Questions: Iron: Oxygen Transport, Electron Transfer, and DNA Synthesis
5 questions to test your understanding
Score: 0 / 5
Question 1 Multiple Choice
A patient reports chronic fatigue and frequent infections. Lab results show normal hemoglobin but low ferritin and reduced transferrin saturation. What is the most likely explanation?
AThe patient is anemic — hemoglobin alone determines iron status
BIron deficiency is depleting enzyme activity (ribonucleotide reductase, cytochromes) before hemoglobin has fallen into the anemic range
CLow ferritin is normal variation and does not indicate functional iron deficiency
DThe infections are causing the fatigue, unrelated to iron status
Iron deficiency depletes in stages: ferritin (stored iron) falls first, then transferrin saturation, and only later does hemoglobin drop into the anemic range.

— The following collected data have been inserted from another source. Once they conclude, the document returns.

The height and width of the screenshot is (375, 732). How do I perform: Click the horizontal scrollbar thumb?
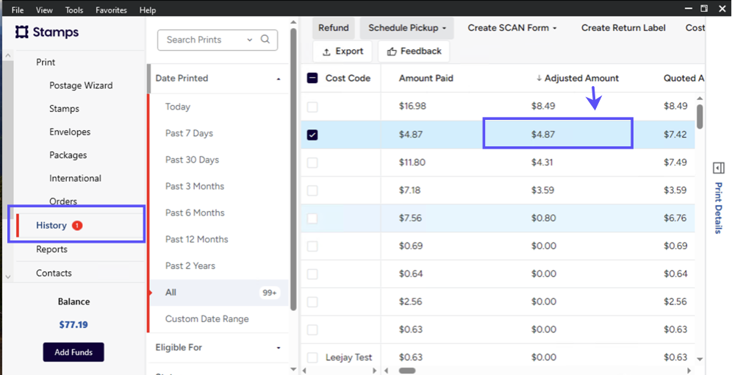click(407, 371)
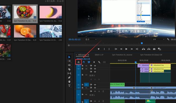Select the Pen tool
The height and width of the screenshot is (103, 176).
(69, 78)
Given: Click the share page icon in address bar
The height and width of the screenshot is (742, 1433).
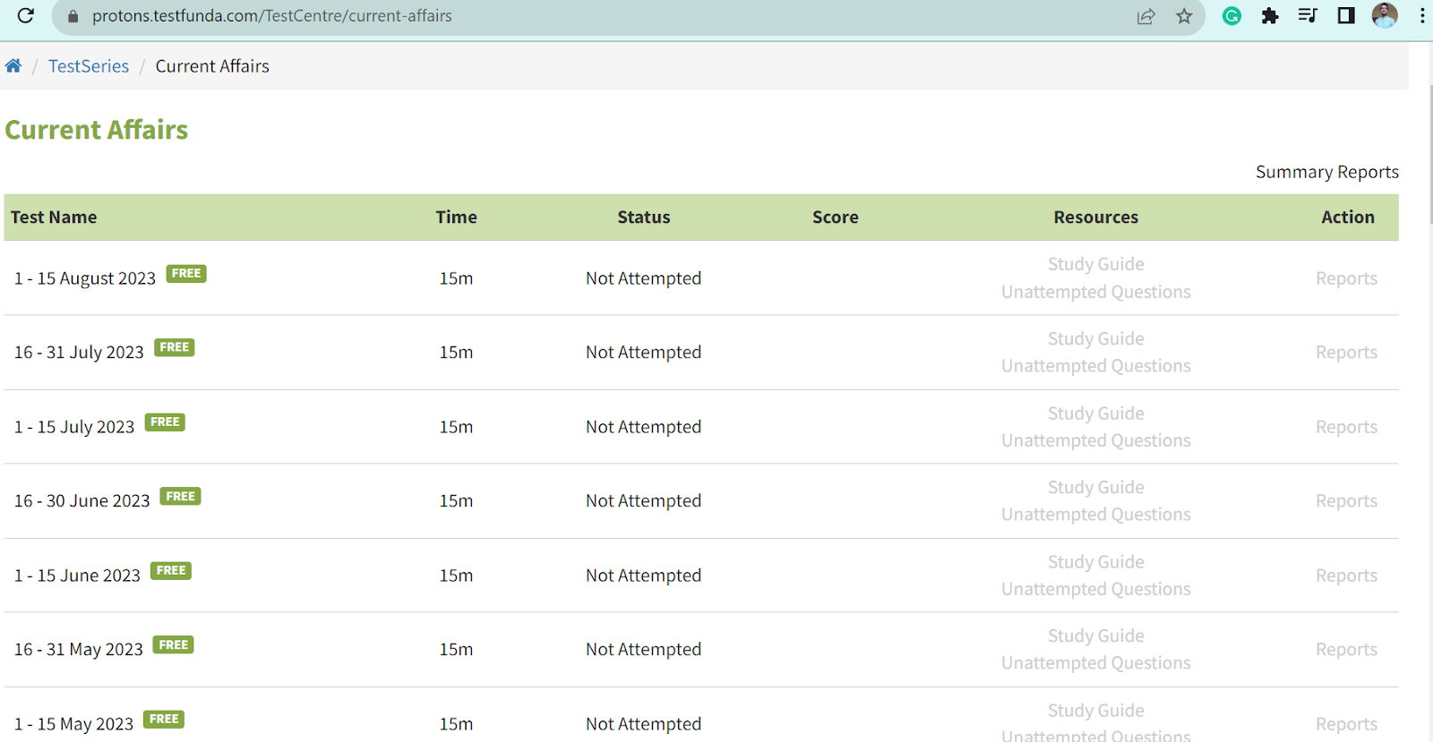Looking at the screenshot, I should tap(1146, 16).
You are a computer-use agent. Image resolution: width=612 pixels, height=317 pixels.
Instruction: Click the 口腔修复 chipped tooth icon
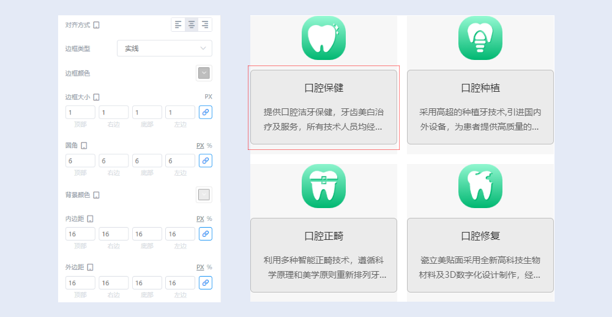point(480,186)
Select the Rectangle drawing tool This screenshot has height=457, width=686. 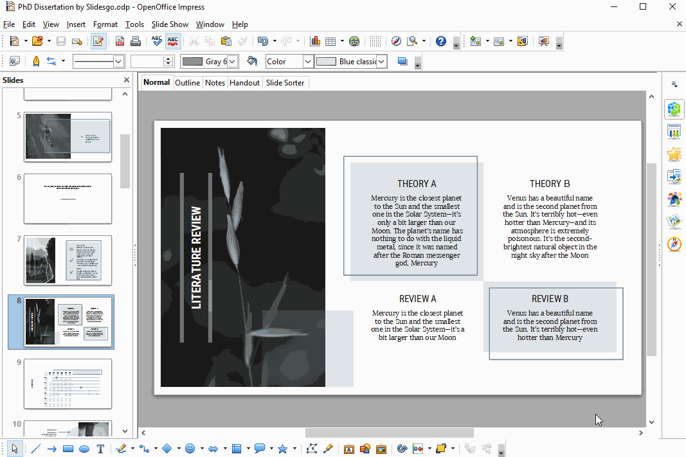point(68,449)
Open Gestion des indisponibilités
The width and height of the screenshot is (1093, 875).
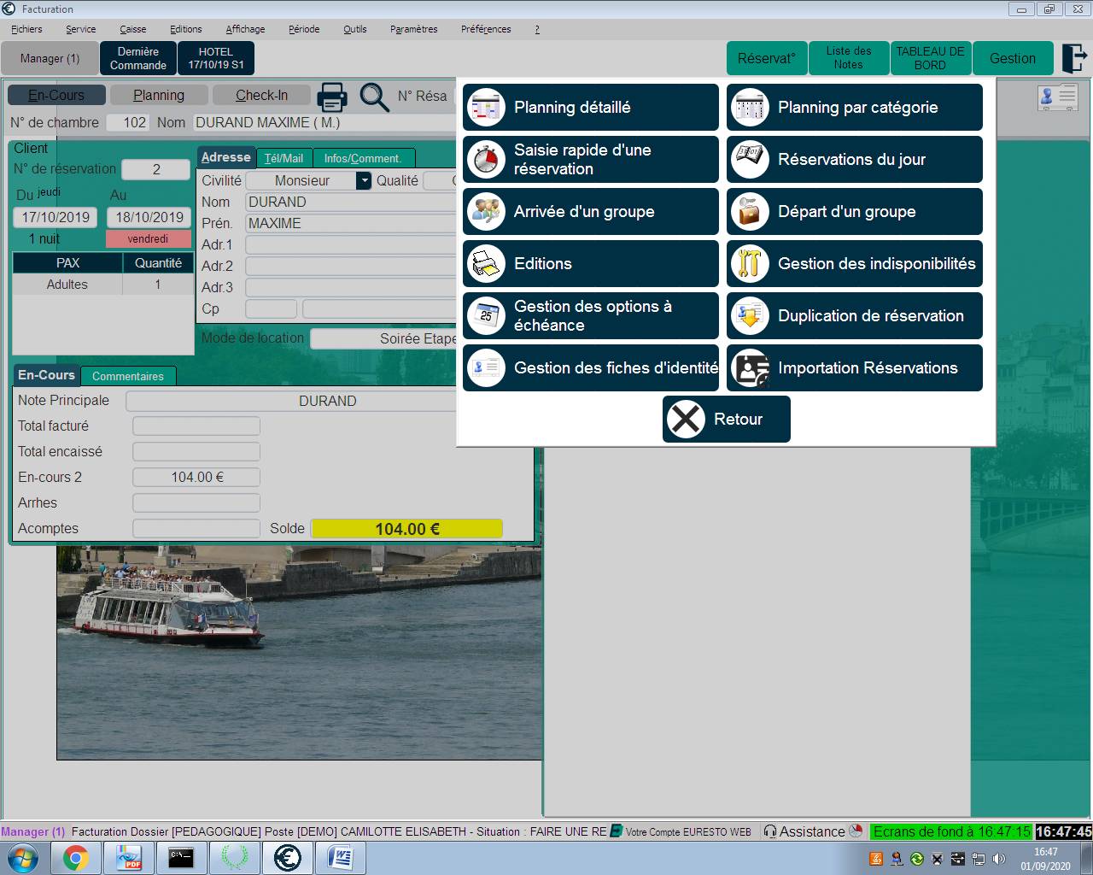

Before anemia develops, iron-dependent enzymes — including ribonucleotide reductase (needed for DNA synthesis in immune cells) and cytochromes (needed for energy production) — are already impaired. A patient can be functionally iron-deficient while appearing hematologically normal. Relying on hemoglobin alone misses this earlier, functionally significant stage.
Question 2 Multiple Choice
What chemical property of iron makes it suitable as a cofactor in both hemoglobin (oxygen binding) and cytochrome oxidase (electron transport)?
AIron is a large atom capable of binding multiple ligands simultaneously in a cage structure
BIron's ability to reversibly cycle between Fe²⁺ and Fe³⁺ allows it to accept and donate electrons without permanent oxidation
CIron forms strong covalent bonds with nitrogen that are uniquely stable in biological environments
DIron is abundant and metabolically inexpensive, making it the default transition metal cofactor
The key is iron's redox versatility: it can reversibly cycle between the ferrous (Fe²⁺) and ferric (Fe³⁺) states. In hemoglobin, this allows reversible O₂ binding — Fe²⁺ binds oxygen without being permanently oxidized. In cytochrome oxidase, the same electron-shuttling property transfers electrons down the chain to the final acceptor. It is the *reversibility* of the redox transition that makes iron uniquely suited to both roles. Oxidation to Fe³⁺ in hemoglobin (methemoglobin) abolishes O₂ binding — confirming how critical the Fe²⁺ state is.
Question 3 True / False
Iron deficiency can impair DNA synthesis even in individuals who are not yet clinically anemic.
TTrue
FFalse
Answer: True
Ribonucleotide reductase — the enzyme that converts ribonucleotides to deoxyribonucleotides (the building blocks of DNA) — requires an iron-containing tyrosyl radical in its active site. This enzyme is impaired by iron deficiency before hemoglobin falls. Rapidly dividing cells (immune cells, red blood cell precursors, intestinal epithelium) are most affected because they require constant DNA replication. This explains why iron deficiency impairs immune function and growth even before clinical anemia appears.
Question 4 True / False
The body maintains iron homeostasis primarily by regulating how much iron is excreted through the kidneys, similar to how it regulates other minerals.
TTrue
FFalse
Answer: False
Unlike most minerals, the body has almost no active mechanism for iron excretion. Iron leaves the body only through blood loss and shed epithelial cells — not through regulated renal excretion. This means iron homeostasis is controlled primarily on the *input* side: hepcidin, a liver-derived peptide, regulates ferroportin on intestinal enterocytes and macrophages. When stores are adequate, hepcidin rises and suppresses absorption; when stores are depleted, hepcidin falls and absorption increases.
Question 5 Short Answer
Why does iron deficiency affect rapidly dividing cells — immune cells, intestinal epithelium, red blood cell precursors — disproportionately, beyond the well-known effects on oxygen transport?
Think about your answer, then reveal below.
Model answer: Rapidly dividing cells require constant DNA replication, which depends on ribonucleotide reductase — an iron-containing enzyme that converts ribonucleotides to deoxyribonucleotides (the building blocks of DNA). Iron deficiency impairs this enzyme, stalling DNA synthesis and limiting the rate of cell division. Oxygen delivery (hemoglobin/myoglobin) and energy production (cytochromes) are also impaired, but the specific vulnerability of dividing cells comes from their dependence on ribonucleotide reductase. This is why iron deficiency presents with impaired immunity and developmental delay, not just fatigue.
The connection between iron and DNA synthesis via ribonucleotide reductase is one of iron's less intuitive but clinically important roles. It explains why iron-deficient children show developmental delays and why iron-deficient patients have compromised immunity — even when hemoglobin is still in the normal range. The full picture of iron deficiency requires understanding all three functional roles: oxygen transport, electron transfer (energy production), and DNA synthesis.